One approach to counter this is to equip the T cells with gene-editing abilities so they can identify and destroy HIV when it occurs. That's where the use of the CRISPR/Cas9 mechanism comes in.
The Big Surprise
The researchers did use CRISPR/Cas9 to HIV in an experiment. At first, they were able to cripple the virus, but that success appeared to be short-lived. After two weeks, the team observed that the T cells started releasing copies of the virus that had survived the CRISPR/Cas9 attack. Turns out the virus has created mutations near areas where Cas9 had been programmed to slice.
Senior study author Chen Liang from McGill University in Canada describes some of the mutations as tiny, however they were able to alter the sequence, leaving Cas9 unable to recognize it.

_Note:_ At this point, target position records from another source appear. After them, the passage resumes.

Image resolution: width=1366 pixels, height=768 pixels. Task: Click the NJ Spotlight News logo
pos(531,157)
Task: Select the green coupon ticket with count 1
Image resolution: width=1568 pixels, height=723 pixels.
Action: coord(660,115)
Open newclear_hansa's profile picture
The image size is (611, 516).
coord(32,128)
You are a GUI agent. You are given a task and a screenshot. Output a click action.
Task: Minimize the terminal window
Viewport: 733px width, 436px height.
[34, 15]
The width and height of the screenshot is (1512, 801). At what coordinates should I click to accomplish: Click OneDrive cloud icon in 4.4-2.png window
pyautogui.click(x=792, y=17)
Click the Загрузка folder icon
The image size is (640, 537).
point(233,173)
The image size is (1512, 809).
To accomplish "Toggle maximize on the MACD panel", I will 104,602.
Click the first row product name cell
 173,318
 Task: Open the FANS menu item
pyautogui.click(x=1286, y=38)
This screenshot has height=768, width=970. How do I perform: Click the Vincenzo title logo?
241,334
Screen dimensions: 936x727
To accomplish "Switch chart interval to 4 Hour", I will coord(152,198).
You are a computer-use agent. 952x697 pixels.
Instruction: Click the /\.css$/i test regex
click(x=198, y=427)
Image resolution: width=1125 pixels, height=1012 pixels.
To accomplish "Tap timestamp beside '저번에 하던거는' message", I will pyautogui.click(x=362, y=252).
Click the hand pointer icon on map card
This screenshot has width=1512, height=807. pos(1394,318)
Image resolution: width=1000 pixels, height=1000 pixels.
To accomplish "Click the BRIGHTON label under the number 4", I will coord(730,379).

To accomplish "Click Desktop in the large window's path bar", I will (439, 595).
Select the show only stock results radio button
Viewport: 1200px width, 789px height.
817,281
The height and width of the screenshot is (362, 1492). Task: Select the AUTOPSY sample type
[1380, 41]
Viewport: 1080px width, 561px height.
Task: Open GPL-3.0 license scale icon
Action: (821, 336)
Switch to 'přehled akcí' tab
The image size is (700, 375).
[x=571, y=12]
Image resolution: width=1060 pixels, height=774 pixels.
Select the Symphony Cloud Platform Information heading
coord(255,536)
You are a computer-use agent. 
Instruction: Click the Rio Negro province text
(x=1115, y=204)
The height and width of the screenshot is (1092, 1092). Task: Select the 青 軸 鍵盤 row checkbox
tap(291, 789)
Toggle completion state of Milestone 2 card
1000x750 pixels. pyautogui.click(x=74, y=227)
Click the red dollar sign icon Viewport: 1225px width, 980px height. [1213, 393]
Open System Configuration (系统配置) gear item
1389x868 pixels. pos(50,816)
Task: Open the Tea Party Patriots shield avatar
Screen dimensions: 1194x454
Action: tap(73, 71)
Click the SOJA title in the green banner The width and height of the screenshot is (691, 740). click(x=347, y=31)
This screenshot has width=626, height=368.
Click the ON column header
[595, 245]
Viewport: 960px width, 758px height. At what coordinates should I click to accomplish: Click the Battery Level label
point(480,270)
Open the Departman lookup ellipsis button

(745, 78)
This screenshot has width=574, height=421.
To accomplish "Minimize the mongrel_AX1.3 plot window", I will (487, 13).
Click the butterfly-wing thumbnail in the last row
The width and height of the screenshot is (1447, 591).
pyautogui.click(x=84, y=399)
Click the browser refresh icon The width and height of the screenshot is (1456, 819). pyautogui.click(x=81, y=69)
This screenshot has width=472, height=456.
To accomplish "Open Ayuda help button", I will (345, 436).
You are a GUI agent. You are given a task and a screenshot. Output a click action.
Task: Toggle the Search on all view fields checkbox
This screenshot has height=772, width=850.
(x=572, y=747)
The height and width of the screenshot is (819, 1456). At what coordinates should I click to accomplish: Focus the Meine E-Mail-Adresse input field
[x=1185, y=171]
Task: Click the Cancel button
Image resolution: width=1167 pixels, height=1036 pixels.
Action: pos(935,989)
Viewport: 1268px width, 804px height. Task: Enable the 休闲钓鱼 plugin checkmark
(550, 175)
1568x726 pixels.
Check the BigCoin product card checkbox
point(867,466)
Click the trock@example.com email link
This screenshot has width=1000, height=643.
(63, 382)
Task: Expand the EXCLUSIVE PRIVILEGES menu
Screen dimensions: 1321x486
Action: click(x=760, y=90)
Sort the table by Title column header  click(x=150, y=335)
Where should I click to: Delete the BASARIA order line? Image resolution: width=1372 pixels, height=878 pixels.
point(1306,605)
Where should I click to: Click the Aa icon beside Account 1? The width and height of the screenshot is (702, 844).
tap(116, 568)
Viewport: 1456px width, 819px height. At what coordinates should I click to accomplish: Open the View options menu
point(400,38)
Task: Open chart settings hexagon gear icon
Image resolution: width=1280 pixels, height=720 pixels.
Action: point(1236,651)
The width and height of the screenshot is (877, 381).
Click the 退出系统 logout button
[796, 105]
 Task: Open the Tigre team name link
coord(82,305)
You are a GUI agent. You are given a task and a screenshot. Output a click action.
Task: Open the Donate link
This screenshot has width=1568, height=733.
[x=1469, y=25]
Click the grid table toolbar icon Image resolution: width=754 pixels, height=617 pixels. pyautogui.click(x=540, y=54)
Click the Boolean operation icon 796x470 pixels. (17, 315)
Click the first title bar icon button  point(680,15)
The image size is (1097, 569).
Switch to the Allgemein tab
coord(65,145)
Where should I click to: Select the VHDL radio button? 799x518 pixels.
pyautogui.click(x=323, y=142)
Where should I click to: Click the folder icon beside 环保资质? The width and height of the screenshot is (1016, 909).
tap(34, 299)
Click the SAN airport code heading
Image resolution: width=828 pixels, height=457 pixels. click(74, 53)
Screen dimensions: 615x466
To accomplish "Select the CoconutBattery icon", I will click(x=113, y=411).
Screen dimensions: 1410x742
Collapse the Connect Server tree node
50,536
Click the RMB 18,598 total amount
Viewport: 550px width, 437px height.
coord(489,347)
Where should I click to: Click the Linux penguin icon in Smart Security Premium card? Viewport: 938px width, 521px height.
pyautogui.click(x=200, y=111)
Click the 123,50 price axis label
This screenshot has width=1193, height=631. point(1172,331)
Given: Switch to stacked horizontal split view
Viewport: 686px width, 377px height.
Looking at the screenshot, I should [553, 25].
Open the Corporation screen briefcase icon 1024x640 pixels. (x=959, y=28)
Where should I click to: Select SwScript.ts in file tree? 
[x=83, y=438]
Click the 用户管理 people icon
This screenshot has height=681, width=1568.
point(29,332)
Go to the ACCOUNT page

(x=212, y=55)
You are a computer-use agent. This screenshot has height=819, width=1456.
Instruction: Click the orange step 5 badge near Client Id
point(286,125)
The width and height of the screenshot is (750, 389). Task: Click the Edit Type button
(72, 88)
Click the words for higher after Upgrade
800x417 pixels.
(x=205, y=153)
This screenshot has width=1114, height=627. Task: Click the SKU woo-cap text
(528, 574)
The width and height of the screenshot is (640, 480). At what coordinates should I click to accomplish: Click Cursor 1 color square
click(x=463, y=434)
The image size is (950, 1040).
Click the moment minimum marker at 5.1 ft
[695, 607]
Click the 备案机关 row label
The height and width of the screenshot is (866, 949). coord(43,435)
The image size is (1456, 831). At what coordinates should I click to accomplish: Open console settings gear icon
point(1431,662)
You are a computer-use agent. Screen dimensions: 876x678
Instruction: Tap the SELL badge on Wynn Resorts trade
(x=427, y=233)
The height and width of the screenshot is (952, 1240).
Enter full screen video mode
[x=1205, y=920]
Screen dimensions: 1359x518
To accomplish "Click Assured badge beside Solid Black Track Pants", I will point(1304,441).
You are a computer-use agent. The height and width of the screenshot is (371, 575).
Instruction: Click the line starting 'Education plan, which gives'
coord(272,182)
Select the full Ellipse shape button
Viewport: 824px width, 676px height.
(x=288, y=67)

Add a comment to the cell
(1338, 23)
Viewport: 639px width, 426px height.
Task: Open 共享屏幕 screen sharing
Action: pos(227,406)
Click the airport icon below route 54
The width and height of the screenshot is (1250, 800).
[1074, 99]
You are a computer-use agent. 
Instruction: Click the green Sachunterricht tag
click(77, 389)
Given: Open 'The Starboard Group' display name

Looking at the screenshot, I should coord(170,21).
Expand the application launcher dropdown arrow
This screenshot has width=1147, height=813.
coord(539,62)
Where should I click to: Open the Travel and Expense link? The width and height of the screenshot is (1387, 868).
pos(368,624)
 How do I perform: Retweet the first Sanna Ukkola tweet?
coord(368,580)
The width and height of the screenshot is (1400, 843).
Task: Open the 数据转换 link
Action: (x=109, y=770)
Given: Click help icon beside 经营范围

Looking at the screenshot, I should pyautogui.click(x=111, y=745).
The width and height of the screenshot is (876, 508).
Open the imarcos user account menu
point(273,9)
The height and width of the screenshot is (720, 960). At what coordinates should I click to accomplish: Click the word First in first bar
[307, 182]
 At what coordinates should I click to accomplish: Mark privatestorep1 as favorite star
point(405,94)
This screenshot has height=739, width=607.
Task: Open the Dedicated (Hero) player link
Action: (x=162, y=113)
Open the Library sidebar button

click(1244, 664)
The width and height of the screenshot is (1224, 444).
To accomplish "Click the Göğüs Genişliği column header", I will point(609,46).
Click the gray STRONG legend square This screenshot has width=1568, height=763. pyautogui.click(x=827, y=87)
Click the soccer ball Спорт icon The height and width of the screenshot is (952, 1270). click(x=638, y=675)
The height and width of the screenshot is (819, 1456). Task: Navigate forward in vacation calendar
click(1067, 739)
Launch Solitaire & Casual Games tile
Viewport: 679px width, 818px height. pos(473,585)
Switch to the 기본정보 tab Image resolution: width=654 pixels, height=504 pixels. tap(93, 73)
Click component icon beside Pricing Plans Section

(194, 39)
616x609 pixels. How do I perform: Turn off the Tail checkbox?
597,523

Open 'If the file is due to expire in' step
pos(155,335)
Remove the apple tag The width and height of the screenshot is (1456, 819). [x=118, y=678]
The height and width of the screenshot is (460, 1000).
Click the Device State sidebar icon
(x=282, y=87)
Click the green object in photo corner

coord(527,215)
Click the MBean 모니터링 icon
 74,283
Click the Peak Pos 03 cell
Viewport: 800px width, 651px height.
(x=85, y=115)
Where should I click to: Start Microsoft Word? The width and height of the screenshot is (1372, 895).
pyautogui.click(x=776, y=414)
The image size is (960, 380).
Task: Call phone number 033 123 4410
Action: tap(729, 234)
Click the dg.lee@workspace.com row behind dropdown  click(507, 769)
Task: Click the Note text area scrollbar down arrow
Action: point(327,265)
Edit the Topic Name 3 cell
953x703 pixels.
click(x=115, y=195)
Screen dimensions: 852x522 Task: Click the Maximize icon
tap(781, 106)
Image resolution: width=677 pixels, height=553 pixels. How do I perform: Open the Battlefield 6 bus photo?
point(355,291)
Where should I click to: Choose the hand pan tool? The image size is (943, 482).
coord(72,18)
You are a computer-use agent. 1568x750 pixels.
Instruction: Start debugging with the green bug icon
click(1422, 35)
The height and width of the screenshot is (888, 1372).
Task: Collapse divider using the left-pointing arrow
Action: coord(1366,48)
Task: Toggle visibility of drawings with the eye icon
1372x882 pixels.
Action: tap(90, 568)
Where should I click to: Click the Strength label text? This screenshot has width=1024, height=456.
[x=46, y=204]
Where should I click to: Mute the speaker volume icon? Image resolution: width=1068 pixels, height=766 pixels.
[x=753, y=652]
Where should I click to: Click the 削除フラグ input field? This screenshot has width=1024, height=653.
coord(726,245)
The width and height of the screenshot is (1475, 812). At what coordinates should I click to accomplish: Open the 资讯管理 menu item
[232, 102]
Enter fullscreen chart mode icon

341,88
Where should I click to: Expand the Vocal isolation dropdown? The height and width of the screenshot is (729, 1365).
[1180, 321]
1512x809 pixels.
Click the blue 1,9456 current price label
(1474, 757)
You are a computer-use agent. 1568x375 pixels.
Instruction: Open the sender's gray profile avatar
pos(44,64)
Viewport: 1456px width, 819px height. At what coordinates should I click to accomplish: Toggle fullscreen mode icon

"Such mutations do no harm to the virus, so these resistant viruses can still replicate," says Liang.
The results of the study should serve as a guide, maybe a caution, for those who are looking to use CRISPR/Cas9 as part of an antiviral therapy.
Liang does not think that the situation is hopeless, but he believes there are some techniques that can be done to overcome the letdown. For example, experts may try to target multiple sites with the CRISPR/Cas9 therapy or use other enzymes apart from Cas9.
Liang says CRISPR/Cas9 provides new hope that one day a cure may surface not only for HIV, but also for many other viruses as well. He acknowledges that the journey toward the goal is still long. There may be barricades and limitations that need to be solved, but they are confident they will be successful.
The study was published in the journal Cell Reports on April 7.